Rais took another infuriatingly thoughtful and calm bite from a fruit he'd found. "Well. We want to find an old friend of mine. The closest thing to an expert on the teleporting phenomena that there is, and he's been working on a solution for years."
"What're we waiting for then?"
"It's just that I don't really know where he is."
Kiah stared dumbfounded. "I thought you said you were old friends!"
"Well we are, but nobody stays in one place for long here. You'll get used to it. Plus people don't like him because of his work and the types it attracts, so he gets chased on a lot. Besides, you'd think he was jinxed or something, the way volatile things keep Falling near his camping spots."
"Falling? From whe- oh."
"Ah, don't look so disappointed! We can find him.

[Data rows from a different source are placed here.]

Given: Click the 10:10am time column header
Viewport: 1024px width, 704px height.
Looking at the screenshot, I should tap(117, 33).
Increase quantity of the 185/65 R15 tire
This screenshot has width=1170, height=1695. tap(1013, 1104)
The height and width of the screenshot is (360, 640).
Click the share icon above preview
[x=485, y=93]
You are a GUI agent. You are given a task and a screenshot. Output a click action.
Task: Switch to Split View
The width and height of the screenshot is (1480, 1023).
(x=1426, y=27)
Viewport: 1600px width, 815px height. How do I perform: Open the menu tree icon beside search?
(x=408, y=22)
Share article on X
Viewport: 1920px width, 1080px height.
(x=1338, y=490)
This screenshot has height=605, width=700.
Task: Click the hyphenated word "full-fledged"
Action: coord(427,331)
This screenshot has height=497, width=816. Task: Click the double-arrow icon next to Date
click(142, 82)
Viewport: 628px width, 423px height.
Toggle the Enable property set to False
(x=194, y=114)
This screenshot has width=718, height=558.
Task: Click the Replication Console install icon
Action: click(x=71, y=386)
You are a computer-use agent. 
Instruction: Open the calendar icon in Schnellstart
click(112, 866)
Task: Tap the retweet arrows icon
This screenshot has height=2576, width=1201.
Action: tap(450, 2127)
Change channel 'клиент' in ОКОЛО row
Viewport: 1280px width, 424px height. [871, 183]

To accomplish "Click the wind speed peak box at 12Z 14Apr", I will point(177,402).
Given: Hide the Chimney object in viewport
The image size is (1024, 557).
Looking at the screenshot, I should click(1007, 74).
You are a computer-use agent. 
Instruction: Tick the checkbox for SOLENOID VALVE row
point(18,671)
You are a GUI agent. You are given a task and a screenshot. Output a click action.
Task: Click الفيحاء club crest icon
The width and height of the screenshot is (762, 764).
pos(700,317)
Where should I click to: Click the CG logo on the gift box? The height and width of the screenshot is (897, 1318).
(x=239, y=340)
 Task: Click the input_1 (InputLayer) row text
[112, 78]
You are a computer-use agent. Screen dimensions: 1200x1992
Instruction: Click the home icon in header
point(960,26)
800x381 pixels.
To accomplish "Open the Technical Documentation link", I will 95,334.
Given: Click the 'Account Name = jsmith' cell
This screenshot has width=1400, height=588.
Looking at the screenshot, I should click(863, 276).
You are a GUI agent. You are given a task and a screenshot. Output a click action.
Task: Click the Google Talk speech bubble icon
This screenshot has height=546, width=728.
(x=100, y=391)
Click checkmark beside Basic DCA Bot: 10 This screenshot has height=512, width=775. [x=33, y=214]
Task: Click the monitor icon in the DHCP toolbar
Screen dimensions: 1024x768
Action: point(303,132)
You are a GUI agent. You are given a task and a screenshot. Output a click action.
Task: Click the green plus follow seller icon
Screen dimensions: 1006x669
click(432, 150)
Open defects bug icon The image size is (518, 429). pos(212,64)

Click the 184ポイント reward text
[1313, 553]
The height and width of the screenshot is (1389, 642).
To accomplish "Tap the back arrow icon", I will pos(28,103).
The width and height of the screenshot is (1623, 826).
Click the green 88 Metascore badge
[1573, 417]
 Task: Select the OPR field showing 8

We'll just have to find ol' Zeke first."
"Please tell me Zeke can tell us exactly where your friend is and that we aren't going to have to do some giant wild goose chase chain of rumors quest."
"Funny you should ask that..." He fidgeted guiltily, and Kiah stopped pacing to glare down with crossed arms.
"Well?"
"Well Zeke's a nice guy, you'll be hard pressed to find someone more solidly faithful to the cause, but he's very odd. He constantly refers to some set of 'Rules' and 'signs' that nobody can figure out the origin of. He actually does like to try and send people off on weird quests now and then. But really, a good guy if you can be patient with him. I swear."
Kiah tried not to sigh and massaged the bridge of her nose. How could this get worse?
"And I should warn you, he's got a dragon."
She froze.
"Oh come on, don't tell me you can't accept that- look who you're talking to, for crying out loud. Besides, she's a sweet little thing." Rais swallowed the last bite of his fruit, licked his chops, and hopped to his feet. "So are you ready to get going?"
Kiah stared at him. "Tell me something, Rais."
"What's that?"
"If a ball of flame fell out of the sky and lit your tail on fire, would you even mind? Or would you just point out that it makes a jolly good torch and skip on?"
The first several minutes of their trip were sheepishly very silent.